Sean Couturier also set a new career-best point total with 39, despite playing in just 63 games. The 23-year-old remains as one of the better two-way players in the NHL, and his responsibility may be to tie up Kuznetsov as much as possible.
Pierre-Edouard Bellemare, Ryan White and Chris VandeVelde are the token “Broad Street Bullies” for the Flyers. Look for each of them to scuffle things up a bit.
The Capitals defensemen pride themselves on their puck movement, and every defenseman on the right side does just that very well. John Carlson, who played in just 56 games this year due to a lower body injury, is the most offensive-minded blue liner the Capitals possess. Matt Niskanen occasionally provides offense and stepped up on the Capitals’ power play in Carlson’s absence. Dmitry Orlov shows flashes of brilliance offensively, but he’s prone to the occasional costly giveaway in his defensive zone.
Karl Alzner is the very definition of reliable, playing in every single game over the past six seasons. Nate Schmidt gives the Capitals a versatile left-handed defenseman, and Brooks Orpik provides steady leadership and a physical presence.

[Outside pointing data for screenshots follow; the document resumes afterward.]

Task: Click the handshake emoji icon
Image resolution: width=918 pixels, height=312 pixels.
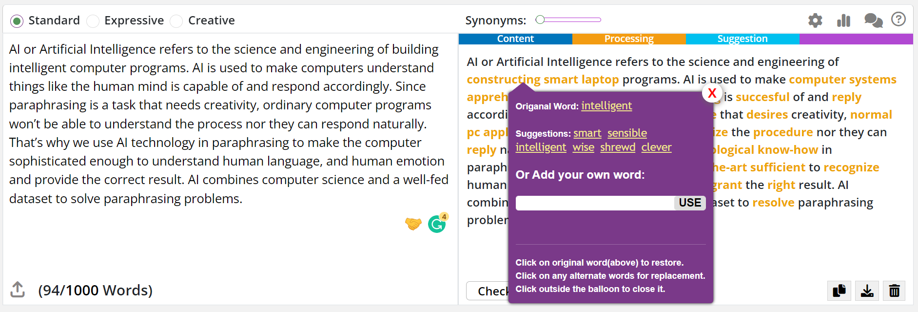Action: tap(413, 223)
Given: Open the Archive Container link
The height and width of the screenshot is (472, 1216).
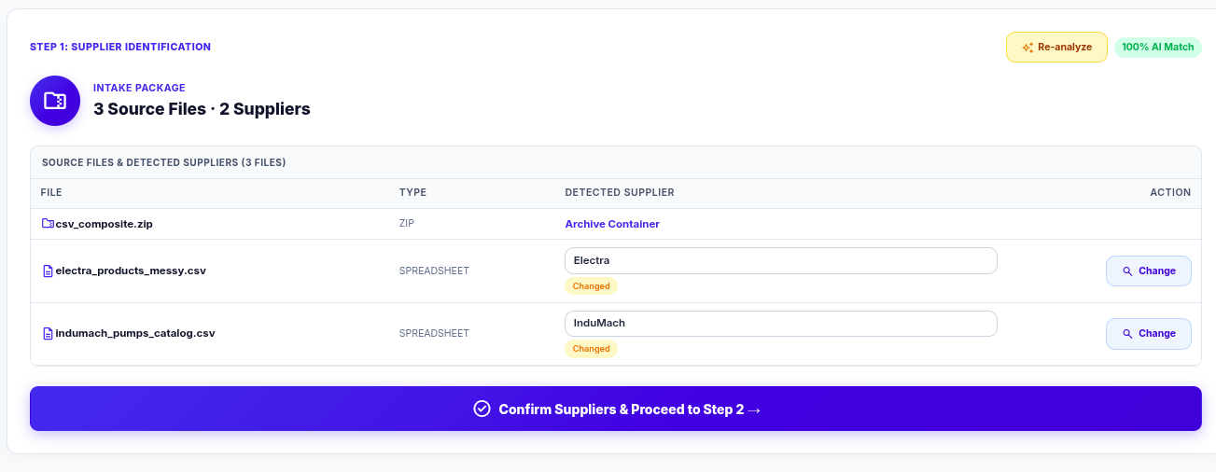Looking at the screenshot, I should 612,224.
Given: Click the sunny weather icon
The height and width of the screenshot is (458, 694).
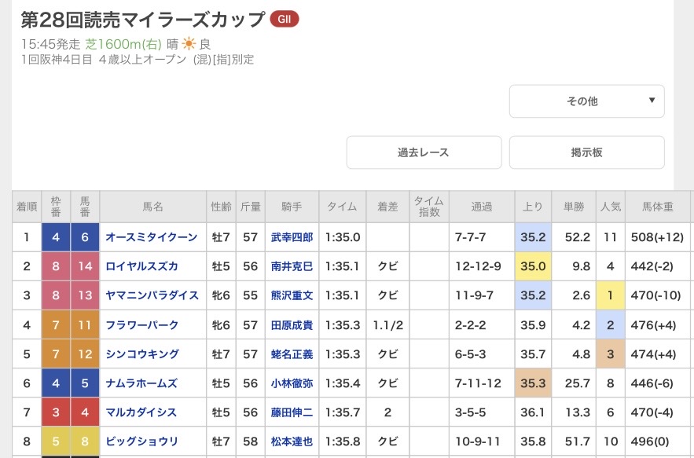Looking at the screenshot, I should (189, 44).
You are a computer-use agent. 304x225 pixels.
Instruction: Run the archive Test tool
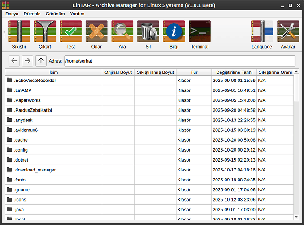pyautogui.click(x=70, y=32)
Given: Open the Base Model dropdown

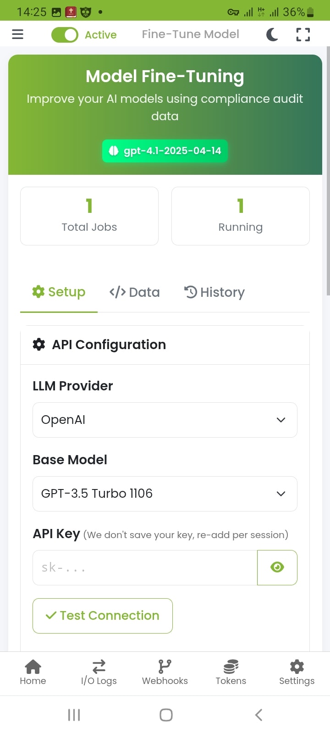Looking at the screenshot, I should point(165,494).
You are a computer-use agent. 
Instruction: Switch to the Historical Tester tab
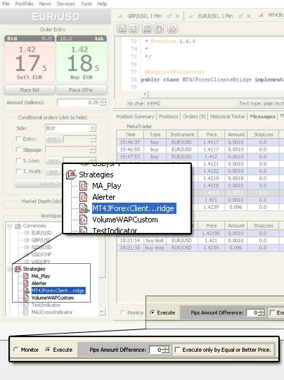[x=228, y=117]
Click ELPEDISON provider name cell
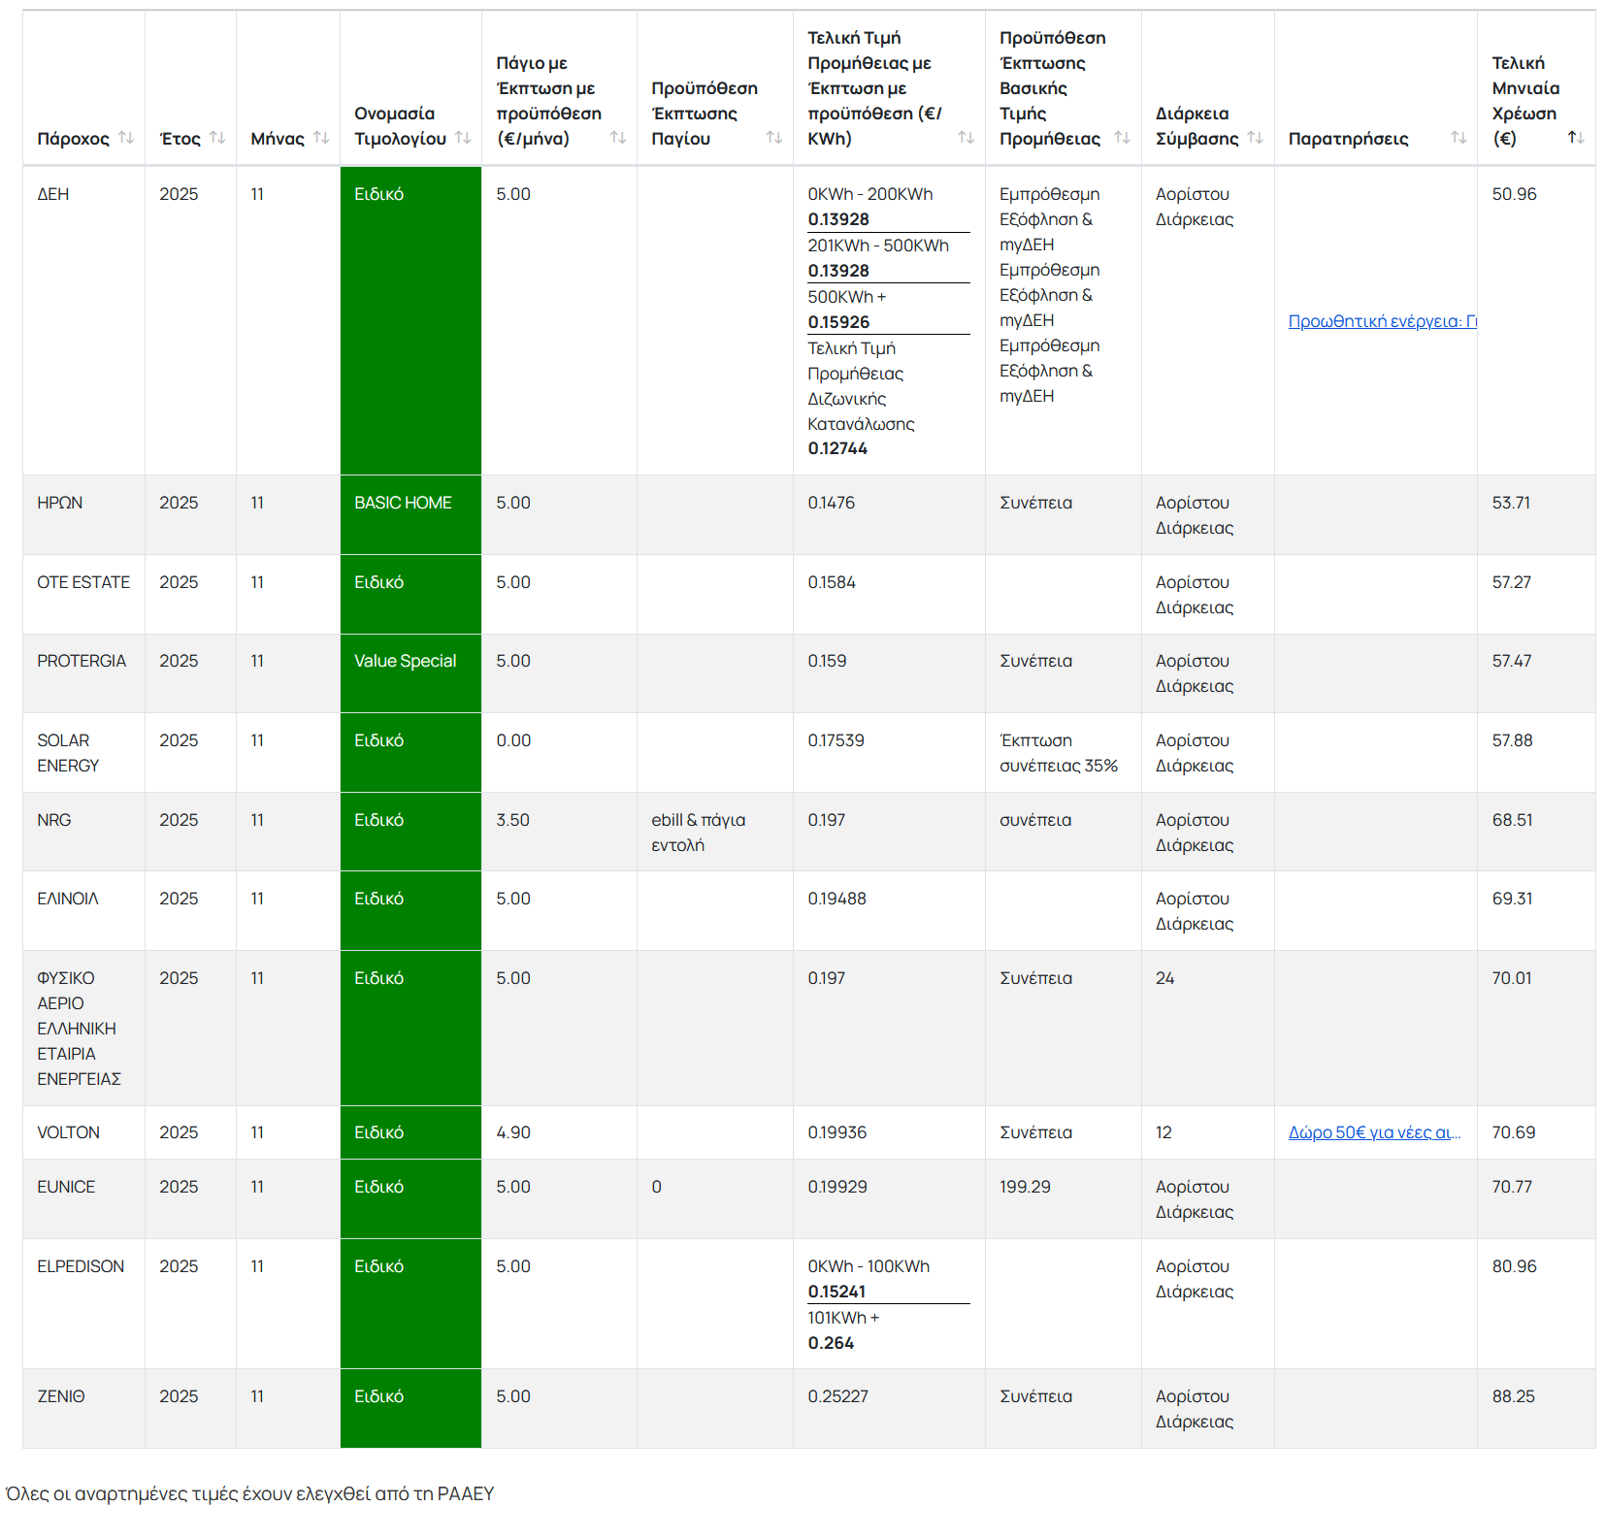This screenshot has height=1539, width=1606. pos(81,1266)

The Flyers unit, as a whole, is a bit susceptible to defensive gaffes. Philadelphia allowed 11.2 high-danger scoring chances per 60 minutes of even-strength, 5-on-5 play this season, the ninth-most total in the NHL.
Shayne Gostisbehere was a breath of fresh air for Philadelphia this season. The rookie finished with 17 goals and 29 assists in 64 games this season. That’s the third-most goals ever scored by a rookie defenseman in the history of the NHL. Eight of those goals came on the power play, a unit that ranked 11th in the NHL this season.
Radko Gudas plays a very physical style of hockey, and that can occasionally get out of hand. The Capitals will also see a steady stream of Nick Schultz and Mark Streit, Philadelphia’s primary shutdown pairing.
This season, Braden Holtby tied the single-season mark for wins with 48. His .922 save percentage and 2.20 goals against average were both top five for goaltenders with at least 50 games played this season.
But Holtby will have a worthy opponent in Steve Mason. At even-strength, Mason’s .935 save percentage was slightly better than Holtby’s .931 save percentage. Mason is also used to seeing a heavy workload, averaging 31.04 shots per 60 minutes of even-strength play. However, in high-danger situations, Holtby’s .849 save percentage at even-strength bested Mason’s .847 percentage.
Holtby also bested Mason when it came to the penalty kill. Despite averaging 49.08 shots for every 60 minutes of penalty kill time, one more than Mason, Holtby stopped 88.12 percent of the shots he faced. Mason? He was only able to stop 82.74 percent of the shots he faced.